:: TEXT EXTRACT

Hare joined three brothers at the Inner Temple in 1571, and was probably called to the bar before 1580, when his first wife’s relative, William Tooke the younger, resigned one of the attorneyships in the Court of Wards in his favour.12 Hare and his brother Hugh† were jointly appointed clerk of the Wards in 1590, but it was Hare who did the work, transforming the Court’s administration, keeping a systematic index of wardships and attempting to improve debt collection procedures. He also built a clerks’ office at the Inner Temple, which continued in use until the Court’s abolition in 1646.13 His income from this post was doubtless substantial, as he and his brother Hugh purchased five manors in the Norfolk fens from the Howard family, and also a house and 125 acres in Totteridge, Hertfordshire, which Hare made his country seat.14
Hare sat in six Elizabethan parliaments as burgess for Horsham on the interest of his brother Ralph, following whose death he was returned for West Looe, probably at the behest of Sir Robert Cecil†, his superior as master of the Wards; the latter also interceded with Lord William Howard to find him a seat at Morpeth in 1604.15 While not prominent in the Elizabethan Commons, Hare was not afraid to become involved in controversial debates: in 1589 he revived the purveyance bill, which had been vetoed in 1587. His measure was stopped in the Lords at the queen’s command, and thereafter he was one of those consulted by the Privy Council about the reform of purveyance. Moreover, in the supply debate of November 1597, Hare objected to a motion by Sir Edward Hoby, who appeared to him to be calling for annual subsidies. Cecil, however, construed this speech as outright opposition to a subsidy grant, whereupon Hare was obliged to explain himself.16
The purveyance question resurfaced on the first day of business in the 1604 session, when Sir Robert Wroth I, a participant in the debates of 1589, included the topic in the quasi-official list of reforms he tabled in the House. Hare was included on the committee to consider this motion (23 Mar.), and was one of four lawyers appointed to consider purveyance legislation a few days later (26 March).17 The resulting draft challenged the Elizabethan embargo on Household legislation, and was therefore replaced by a less contentious grievance petition, which Hare reported to the House on 27 Apr., and read to the king at an audience on the following day. Despite the Household officials’ trenchant defence of their actions, James proved amenable to an investigation, and (as in 1589) advised MPs to consult the Lords about suitable remedies. Hare reported from a joint conference on the subject on 7 May, when he was also appointed to help prepare for the next. At this second conference the Lords proposed a national composition for purveyance at an annual rate of £50,000. Hare suggested a much lower rate of £20,000 a year on 11 May, but offered a subsidy as an incentive; the question was still unresolved when he reported from the steering committee on 23 May. When Sir George More tabled a bill for a rival scheme to implement a general composition on 2 June, Hare moved that the offer of supply be raised to two subsidies. However, no consensus emerged during a lengthy debate, and the entire question was postponed until the next session.18
Hare lost no time in reviving the purveyance debate with a ‘good comely speech’ on 24 Jan. 1606, when he reprised the debates of the previous session and moved either to approach the Lords for answer to the grievances against purveyors or to proceed by bill; the House chose the latter option. Hare was the second MP named to the bill committee, and was subsequently appointed its chairman (30 Jan.; 5 February).19 The draft went much further than the composition proposals mooted in the previous session: it subjected purveyors to the jurisdiction of the Common Law, and proposed to make them liable to pay the full market price rather than the customary fixed prices which had been devalued by a century of inflation.20 It guaranteed conflict with the Lords, in which chamber Cecil, now earl of Salisbury, planned to revive the composition scheme. The reasons for Hare’s decision to cross both his superior and the Board of Greencloth remain obscure, although it is possible that he sought to distract attention from two other key issues on the parliamentary agenda during the 1605-6 session: abolition of wardship, an obvious threat to his main source of income, and the Union, an issue which aroused widespread hostility among the common lawyers in the Lower House.

::::

→ WRITTEN EXERCISE A: Copy the rows word for word, from the line with "click on 'Sitemap'." through the end of the rows.

:: INPUT ROWS

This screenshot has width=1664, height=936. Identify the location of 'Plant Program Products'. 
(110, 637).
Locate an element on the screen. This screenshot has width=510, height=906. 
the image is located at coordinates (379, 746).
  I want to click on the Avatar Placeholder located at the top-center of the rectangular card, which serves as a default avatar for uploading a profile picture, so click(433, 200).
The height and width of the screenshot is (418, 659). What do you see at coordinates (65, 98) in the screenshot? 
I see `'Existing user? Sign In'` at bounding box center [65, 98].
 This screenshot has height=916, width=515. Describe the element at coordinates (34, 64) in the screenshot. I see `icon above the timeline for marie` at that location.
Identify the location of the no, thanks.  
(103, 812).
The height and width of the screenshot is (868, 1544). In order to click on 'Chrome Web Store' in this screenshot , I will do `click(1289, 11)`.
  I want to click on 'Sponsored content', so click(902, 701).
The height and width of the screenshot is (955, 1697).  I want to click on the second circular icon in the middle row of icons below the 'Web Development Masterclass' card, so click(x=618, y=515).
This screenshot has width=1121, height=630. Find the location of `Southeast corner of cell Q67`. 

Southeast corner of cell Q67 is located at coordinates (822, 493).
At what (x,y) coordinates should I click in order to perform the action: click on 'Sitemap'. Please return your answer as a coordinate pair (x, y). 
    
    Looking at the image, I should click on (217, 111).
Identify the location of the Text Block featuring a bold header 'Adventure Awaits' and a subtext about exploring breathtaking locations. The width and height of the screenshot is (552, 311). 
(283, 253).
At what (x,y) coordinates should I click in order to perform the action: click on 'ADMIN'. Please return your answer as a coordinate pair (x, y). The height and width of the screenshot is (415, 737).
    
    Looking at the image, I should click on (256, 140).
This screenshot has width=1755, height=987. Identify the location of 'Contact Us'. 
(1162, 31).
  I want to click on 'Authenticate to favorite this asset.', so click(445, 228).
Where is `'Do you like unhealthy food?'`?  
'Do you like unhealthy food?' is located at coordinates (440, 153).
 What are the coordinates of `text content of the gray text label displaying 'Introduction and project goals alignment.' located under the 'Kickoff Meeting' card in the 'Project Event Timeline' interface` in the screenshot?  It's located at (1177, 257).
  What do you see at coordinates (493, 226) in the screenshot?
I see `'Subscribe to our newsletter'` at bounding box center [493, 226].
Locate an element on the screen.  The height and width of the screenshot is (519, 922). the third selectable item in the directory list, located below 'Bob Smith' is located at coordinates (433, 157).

::::

→ WRITTEN EXERCISE B: In the text on Hare's career, what annual rate for a national composition for purveyance did Hare suggest on 11 May?

→ FULL OUTPUT A:
At what (x,y) coordinates should I click in order to perform the action: click on 'Sitemap'. Please return your answer as a coordinate pair (x, y). 
    
    Looking at the image, I should click on (217, 111).
Identify the location of the Text Block featuring a bold header 'Adventure Awaits' and a subtext about exploring breathtaking locations. The width and height of the screenshot is (552, 311). 
(283, 253).
At what (x,y) coordinates should I click in order to perform the action: click on 'ADMIN'. Please return your answer as a coordinate pair (x, y). The height and width of the screenshot is (415, 737).
    
    Looking at the image, I should click on (256, 140).
This screenshot has width=1755, height=987. Identify the location of 'Contact Us'. 
(1162, 31).
  I want to click on 'Authenticate to favorite this asset.', so click(445, 228).
Where is `'Do you like unhealthy food?'`?  
'Do you like unhealthy food?' is located at coordinates (440, 153).
 What are the coordinates of `text content of the gray text label displaying 'Introduction and project goals alignment.' located under the 'Kickoff Meeting' card in the 'Project Event Timeline' interface` in the screenshot?  It's located at (1177, 257).
  What do you see at coordinates (493, 226) in the screenshot?
I see `'Subscribe to our newsletter'` at bounding box center [493, 226].
Locate an element on the screen.  The height and width of the screenshot is (519, 922). the third selectable item in the directory list, located below 'Bob Smith' is located at coordinates (433, 157).

→ FULL OUTPUT B: £20,000 a year.